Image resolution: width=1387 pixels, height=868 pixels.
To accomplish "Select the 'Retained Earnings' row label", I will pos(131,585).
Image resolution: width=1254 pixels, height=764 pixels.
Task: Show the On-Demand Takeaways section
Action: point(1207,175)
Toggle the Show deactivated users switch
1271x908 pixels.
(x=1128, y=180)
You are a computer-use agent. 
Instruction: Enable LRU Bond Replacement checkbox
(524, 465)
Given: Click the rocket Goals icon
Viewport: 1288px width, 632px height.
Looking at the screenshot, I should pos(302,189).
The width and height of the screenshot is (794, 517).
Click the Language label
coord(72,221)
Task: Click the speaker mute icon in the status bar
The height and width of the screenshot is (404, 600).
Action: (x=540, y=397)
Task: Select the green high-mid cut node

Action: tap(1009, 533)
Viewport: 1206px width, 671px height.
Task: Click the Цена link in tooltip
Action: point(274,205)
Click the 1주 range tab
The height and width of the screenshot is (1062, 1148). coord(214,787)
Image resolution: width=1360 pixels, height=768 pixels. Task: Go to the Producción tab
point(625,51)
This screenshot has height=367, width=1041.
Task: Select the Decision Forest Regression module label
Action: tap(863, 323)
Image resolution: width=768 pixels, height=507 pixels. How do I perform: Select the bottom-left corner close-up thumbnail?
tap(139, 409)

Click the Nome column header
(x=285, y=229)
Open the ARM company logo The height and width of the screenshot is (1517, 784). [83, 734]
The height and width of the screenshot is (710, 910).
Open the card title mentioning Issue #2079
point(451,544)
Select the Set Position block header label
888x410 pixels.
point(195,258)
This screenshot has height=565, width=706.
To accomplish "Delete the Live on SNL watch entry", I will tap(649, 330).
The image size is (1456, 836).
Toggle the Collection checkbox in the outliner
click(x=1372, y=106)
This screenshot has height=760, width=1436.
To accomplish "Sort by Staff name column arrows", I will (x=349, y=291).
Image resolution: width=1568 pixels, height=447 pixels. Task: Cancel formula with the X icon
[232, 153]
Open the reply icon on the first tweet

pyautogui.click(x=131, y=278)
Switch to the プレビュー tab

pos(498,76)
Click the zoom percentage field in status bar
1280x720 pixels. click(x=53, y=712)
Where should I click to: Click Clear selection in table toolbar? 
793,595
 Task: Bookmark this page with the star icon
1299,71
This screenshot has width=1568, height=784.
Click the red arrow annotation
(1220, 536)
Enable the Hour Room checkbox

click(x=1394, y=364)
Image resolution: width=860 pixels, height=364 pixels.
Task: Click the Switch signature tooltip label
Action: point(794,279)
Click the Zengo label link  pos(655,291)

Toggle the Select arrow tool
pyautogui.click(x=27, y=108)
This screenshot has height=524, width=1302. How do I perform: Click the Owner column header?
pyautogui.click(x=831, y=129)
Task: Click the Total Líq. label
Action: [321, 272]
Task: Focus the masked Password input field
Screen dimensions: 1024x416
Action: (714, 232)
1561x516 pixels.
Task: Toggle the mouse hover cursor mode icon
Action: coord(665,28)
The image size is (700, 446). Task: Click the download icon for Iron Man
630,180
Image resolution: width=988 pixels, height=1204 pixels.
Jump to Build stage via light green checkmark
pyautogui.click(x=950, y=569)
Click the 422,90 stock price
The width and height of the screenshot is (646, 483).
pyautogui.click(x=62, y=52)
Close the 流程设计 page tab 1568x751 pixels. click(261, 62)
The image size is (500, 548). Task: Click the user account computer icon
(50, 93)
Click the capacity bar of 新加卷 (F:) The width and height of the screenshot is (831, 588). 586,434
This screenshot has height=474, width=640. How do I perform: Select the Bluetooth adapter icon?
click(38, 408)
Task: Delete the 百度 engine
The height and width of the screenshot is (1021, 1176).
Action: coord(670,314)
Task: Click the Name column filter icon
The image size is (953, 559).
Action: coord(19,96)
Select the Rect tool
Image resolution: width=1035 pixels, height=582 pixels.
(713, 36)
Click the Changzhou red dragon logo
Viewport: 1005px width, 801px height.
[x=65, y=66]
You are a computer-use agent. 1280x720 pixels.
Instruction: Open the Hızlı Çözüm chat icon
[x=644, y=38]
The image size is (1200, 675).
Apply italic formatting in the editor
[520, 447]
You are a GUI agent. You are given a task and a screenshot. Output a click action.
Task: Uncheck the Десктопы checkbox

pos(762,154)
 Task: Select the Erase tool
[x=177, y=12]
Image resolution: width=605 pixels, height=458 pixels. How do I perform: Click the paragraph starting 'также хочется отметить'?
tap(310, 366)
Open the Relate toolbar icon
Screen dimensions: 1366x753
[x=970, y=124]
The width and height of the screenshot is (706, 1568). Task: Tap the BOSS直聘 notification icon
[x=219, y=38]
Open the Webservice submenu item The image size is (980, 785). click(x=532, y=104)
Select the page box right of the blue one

• • • •

**Task goal**
Return every record above exactly, line by line.

**Answer box**
Image resolution: width=1387 pixels, height=868 pixels.
To accomplish "Select the 'Retained Earnings' row label", I will pos(131,585).
Image resolution: width=1254 pixels, height=764 pixels.
Task: Show the On-Demand Takeaways section
Action: point(1207,175)
Toggle the Show deactivated users switch
1271x908 pixels.
(x=1128, y=180)
You are a computer-use agent. 
Instruction: Enable LRU Bond Replacement checkbox
(524, 465)
Given: Click the rocket Goals icon
Viewport: 1288px width, 632px height.
Looking at the screenshot, I should pos(302,189).
The width and height of the screenshot is (794, 517).
Click the Language label
coord(72,221)
Task: Click the speaker mute icon in the status bar
The height and width of the screenshot is (404, 600).
Action: (x=540, y=397)
Task: Select the green high-mid cut node

Action: tap(1009, 533)
Viewport: 1206px width, 671px height.
Task: Click the Цена link in tooltip
Action: point(274,205)
Click the 1주 range tab
The height and width of the screenshot is (1062, 1148). coord(214,787)
Image resolution: width=1360 pixels, height=768 pixels. Task: Go to the Producción tab
point(625,51)
This screenshot has height=367, width=1041.
Task: Select the Decision Forest Regression module label
Action: tap(863, 323)
Image resolution: width=768 pixels, height=507 pixels. How do I perform: Select the bottom-left corner close-up thumbnail?
tap(139, 409)

Click the Nome column header
(x=285, y=229)
Open the ARM company logo The height and width of the screenshot is (1517, 784). [83, 734]
The height and width of the screenshot is (710, 910).
Open the card title mentioning Issue #2079
point(451,544)
Select the Set Position block header label
888x410 pixels.
point(195,258)
This screenshot has height=565, width=706.
To accomplish "Delete the Live on SNL watch entry", I will tap(649, 330).
The image size is (1456, 836).
Toggle the Collection checkbox in the outliner
click(x=1372, y=106)
This screenshot has height=760, width=1436.
To accomplish "Sort by Staff name column arrows", I will (x=349, y=291).
Image resolution: width=1568 pixels, height=447 pixels. Task: Cancel formula with the X icon
[232, 153]
Open the reply icon on the first tweet

pyautogui.click(x=131, y=278)
Switch to the プレビュー tab

pos(498,76)
Click the zoom percentage field in status bar
1280x720 pixels. click(x=53, y=712)
Where should I click to: Click Clear selection in table toolbar? 
793,595
 Task: Bookmark this page with the star icon
1299,71
This screenshot has width=1568, height=784.
Click the red arrow annotation
(1220, 536)
Enable the Hour Room checkbox

click(x=1394, y=364)
Image resolution: width=860 pixels, height=364 pixels.
Task: Click the Switch signature tooltip label
Action: point(794,279)
Click the Zengo label link  pos(655,291)

Toggle the Select arrow tool
pyautogui.click(x=27, y=108)
This screenshot has height=524, width=1302. How do I perform: Click the Owner column header?
pyautogui.click(x=831, y=129)
Task: Click the Total Líq. label
Action: [321, 272]
Task: Focus the masked Password input field
Screen dimensions: 1024x416
Action: (714, 232)
1561x516 pixels.
Task: Toggle the mouse hover cursor mode icon
Action: coord(665,28)
The image size is (700, 446). Task: Click the download icon for Iron Man
630,180
Image resolution: width=988 pixels, height=1204 pixels.
Jump to Build stage via light green checkmark
pyautogui.click(x=950, y=569)
Click the 422,90 stock price
The width and height of the screenshot is (646, 483).
pyautogui.click(x=62, y=52)
Close the 流程设计 page tab 1568x751 pixels. click(261, 62)
The image size is (500, 548). Task: Click the user account computer icon
(50, 93)
Click the capacity bar of 新加卷 (F:) The width and height of the screenshot is (831, 588). 586,434
This screenshot has height=474, width=640. How do I perform: Select the Bluetooth adapter icon?
click(38, 408)
Task: Delete the 百度 engine
The height and width of the screenshot is (1021, 1176).
Action: coord(670,314)
Task: Click the Name column filter icon
The image size is (953, 559).
Action: coord(19,96)
Select the Rect tool
Image resolution: width=1035 pixels, height=582 pixels.
(713, 36)
Click the Changzhou red dragon logo
Viewport: 1005px width, 801px height.
[x=65, y=66]
You are a computer-use agent. 1280x720 pixels.
Instruction: Open the Hızlı Çözüm chat icon
[x=644, y=38]
The image size is (1200, 675).
Apply italic formatting in the editor
[520, 447]
You are a GUI agent. You are given a task and a screenshot. Output a click action.
Task: Uncheck the Десктопы checkbox

pos(762,154)
 Task: Select the Erase tool
[x=177, y=12]
Image resolution: width=605 pixels, height=458 pixels. How do I perform: Click the paragraph starting 'также хочется отметить'?
tap(310, 366)
Open the Relate toolbar icon
Screen dimensions: 1366x753
[x=970, y=124]
The width and height of the screenshot is (706, 1568). Task: Tap the BOSS直聘 notification icon
[x=219, y=38]
Open the Webservice submenu item The image size is (980, 785). click(x=532, y=104)
Select the page box right of the blue one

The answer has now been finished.